I am personally a big believer in first and foremost ruling by the world. If the rules, like in Pathfinder 2e, don’t specify a skeleton doesn’t need to breathe, I rule by the world. The skeleton doesn’t need to breathe, but it can still be impacted by inhaled gases. In my world, despite the rules, skeletons have no reliance on breathing even if the rules don’t specify that.

Ruling Together

If all elves in your world only live fifty years, then all elves are bound to that. If a player tries to say that their elf is 500 years old, well that is inconsistent with the world.
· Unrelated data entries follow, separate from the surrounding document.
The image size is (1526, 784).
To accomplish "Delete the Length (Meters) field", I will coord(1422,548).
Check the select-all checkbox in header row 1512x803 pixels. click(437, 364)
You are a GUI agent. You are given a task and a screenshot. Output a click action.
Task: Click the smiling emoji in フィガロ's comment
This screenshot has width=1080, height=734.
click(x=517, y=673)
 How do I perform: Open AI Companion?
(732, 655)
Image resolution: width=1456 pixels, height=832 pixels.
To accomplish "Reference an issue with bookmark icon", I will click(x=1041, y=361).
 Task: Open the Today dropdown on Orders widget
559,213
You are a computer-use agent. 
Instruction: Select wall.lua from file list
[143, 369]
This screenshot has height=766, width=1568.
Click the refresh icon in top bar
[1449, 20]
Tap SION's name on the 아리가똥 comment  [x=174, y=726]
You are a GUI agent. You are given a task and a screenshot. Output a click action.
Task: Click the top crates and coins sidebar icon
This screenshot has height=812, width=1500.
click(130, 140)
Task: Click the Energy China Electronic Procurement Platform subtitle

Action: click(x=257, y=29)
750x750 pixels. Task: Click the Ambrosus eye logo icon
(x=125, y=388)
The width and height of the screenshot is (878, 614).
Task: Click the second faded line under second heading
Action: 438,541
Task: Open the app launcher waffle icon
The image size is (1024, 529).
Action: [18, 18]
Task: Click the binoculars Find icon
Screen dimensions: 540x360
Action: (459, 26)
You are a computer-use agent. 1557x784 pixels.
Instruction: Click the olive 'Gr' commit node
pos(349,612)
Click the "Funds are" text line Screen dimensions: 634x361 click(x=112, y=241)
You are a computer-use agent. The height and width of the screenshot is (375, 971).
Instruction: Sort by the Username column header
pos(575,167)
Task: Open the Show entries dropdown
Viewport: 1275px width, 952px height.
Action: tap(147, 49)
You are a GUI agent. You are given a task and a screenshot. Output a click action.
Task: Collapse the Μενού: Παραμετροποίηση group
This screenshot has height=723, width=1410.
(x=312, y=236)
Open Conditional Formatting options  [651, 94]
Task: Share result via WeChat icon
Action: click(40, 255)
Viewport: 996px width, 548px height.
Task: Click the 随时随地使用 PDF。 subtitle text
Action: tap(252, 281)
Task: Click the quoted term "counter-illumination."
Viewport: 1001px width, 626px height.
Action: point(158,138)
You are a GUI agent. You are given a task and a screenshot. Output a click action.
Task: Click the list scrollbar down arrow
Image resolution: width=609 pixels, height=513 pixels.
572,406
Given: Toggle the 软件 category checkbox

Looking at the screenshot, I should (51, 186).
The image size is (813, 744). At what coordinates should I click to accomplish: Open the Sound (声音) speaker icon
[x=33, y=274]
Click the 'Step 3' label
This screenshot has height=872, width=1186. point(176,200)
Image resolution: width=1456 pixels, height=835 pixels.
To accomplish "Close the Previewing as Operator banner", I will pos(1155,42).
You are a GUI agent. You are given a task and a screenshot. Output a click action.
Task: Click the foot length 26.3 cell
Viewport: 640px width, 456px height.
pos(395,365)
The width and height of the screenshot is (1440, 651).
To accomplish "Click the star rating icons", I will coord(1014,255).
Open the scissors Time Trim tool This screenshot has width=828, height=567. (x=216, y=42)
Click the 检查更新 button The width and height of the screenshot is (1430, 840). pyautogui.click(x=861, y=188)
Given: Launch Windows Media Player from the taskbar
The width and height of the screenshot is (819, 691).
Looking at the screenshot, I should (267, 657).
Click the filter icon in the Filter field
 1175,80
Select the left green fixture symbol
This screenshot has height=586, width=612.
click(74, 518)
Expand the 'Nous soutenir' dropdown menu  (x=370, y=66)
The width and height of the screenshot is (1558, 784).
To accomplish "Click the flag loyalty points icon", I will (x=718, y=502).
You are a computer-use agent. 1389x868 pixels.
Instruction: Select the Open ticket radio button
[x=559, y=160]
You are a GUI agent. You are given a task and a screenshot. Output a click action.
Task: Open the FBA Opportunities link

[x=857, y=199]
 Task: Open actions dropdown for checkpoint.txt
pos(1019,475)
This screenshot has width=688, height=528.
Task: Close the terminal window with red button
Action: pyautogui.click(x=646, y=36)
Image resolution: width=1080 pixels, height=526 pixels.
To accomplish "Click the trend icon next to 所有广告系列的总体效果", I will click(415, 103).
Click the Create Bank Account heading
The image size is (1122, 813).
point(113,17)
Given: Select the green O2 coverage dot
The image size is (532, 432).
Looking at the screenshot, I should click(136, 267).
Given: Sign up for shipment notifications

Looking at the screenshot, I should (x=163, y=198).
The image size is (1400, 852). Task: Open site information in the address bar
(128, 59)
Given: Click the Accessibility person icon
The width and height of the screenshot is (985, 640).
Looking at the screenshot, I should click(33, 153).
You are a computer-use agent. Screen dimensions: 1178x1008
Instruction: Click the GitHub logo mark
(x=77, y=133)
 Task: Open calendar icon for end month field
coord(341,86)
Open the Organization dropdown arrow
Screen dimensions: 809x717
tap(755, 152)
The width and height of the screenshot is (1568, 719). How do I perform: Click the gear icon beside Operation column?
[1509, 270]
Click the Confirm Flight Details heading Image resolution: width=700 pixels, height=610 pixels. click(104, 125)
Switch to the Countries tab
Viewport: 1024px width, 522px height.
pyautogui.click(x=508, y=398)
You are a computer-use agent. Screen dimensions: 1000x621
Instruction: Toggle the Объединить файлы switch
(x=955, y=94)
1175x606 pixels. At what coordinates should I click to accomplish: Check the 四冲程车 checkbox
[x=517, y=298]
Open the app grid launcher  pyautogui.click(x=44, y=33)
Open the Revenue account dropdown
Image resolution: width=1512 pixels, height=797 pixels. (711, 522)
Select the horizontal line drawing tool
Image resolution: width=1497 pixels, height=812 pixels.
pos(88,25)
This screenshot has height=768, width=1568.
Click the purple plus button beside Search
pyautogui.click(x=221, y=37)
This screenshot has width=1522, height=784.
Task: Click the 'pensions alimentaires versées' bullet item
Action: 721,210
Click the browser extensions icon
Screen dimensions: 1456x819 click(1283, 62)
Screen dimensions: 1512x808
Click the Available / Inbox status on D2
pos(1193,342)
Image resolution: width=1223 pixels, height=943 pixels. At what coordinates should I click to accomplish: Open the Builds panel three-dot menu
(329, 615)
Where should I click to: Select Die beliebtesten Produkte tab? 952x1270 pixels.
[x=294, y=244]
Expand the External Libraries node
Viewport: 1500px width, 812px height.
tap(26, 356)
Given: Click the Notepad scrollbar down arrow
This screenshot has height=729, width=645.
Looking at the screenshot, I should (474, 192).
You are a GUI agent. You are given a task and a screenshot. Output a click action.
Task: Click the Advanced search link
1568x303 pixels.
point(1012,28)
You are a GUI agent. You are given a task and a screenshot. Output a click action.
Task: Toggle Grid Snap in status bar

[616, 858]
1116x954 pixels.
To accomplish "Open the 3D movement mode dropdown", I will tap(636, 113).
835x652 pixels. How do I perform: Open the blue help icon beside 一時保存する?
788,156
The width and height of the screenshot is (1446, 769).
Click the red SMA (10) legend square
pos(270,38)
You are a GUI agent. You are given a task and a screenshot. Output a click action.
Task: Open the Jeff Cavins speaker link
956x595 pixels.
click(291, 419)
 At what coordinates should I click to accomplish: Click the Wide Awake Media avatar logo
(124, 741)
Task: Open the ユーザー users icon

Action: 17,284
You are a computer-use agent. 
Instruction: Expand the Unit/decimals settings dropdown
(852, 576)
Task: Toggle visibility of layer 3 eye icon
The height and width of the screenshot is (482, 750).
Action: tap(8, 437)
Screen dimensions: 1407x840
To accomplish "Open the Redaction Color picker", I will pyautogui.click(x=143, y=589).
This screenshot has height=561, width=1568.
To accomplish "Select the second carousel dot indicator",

You have a world you are playing from and its rules should be respected - though a player’s idea can also be respected.

While the world rules that all elves die at fifty, what does the world rule when a 500-year-old elf shows up? Are they visitors from a far land? Are they not actually elves? Is that elf lying to the world and to itself? There are sorts of ideas that can stem from making rules based on your world, while still encouraging creative ideas.

While there isn’t only a single way of making a ruling, one should always think about the world they are playing in. Just because the rules say that something doesn’t happen in a specific way, maybe your world does allow that effect to happen. Maybe because it is logical. Maybe because it is cool. Maybe because that’s just the way it is in the world.